» Collected data:
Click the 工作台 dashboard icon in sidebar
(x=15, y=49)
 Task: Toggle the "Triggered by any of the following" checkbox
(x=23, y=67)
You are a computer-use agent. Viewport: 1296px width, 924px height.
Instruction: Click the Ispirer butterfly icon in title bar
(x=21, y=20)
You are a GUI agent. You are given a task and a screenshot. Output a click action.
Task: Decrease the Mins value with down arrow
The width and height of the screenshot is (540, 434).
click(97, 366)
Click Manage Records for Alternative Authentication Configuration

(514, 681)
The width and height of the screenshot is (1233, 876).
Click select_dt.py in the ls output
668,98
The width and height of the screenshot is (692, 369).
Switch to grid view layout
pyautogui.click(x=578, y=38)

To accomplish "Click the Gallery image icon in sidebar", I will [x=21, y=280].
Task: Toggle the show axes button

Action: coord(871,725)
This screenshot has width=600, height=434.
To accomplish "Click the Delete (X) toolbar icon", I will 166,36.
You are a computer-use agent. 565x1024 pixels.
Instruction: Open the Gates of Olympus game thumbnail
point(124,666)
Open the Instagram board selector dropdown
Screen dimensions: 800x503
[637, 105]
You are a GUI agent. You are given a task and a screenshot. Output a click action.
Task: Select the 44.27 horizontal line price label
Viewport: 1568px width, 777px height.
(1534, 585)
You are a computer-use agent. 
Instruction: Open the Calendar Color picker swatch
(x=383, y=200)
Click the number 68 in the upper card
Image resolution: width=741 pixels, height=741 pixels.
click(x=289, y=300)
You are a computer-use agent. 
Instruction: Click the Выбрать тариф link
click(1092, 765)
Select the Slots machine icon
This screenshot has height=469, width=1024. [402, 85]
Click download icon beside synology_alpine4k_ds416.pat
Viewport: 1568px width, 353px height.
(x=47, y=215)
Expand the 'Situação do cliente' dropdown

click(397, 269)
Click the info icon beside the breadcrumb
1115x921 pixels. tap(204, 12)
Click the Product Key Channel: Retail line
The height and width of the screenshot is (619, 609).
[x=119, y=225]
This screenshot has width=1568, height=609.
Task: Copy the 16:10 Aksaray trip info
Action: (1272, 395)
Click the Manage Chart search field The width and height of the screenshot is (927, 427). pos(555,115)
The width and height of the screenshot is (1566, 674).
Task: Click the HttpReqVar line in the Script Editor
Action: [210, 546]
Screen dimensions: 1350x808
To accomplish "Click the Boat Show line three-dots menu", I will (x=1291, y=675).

» WORK ITEM:
Check the data above and report how many lines include the word "computer", using a bare number.

» REPLY TO THE EXERCISE:
4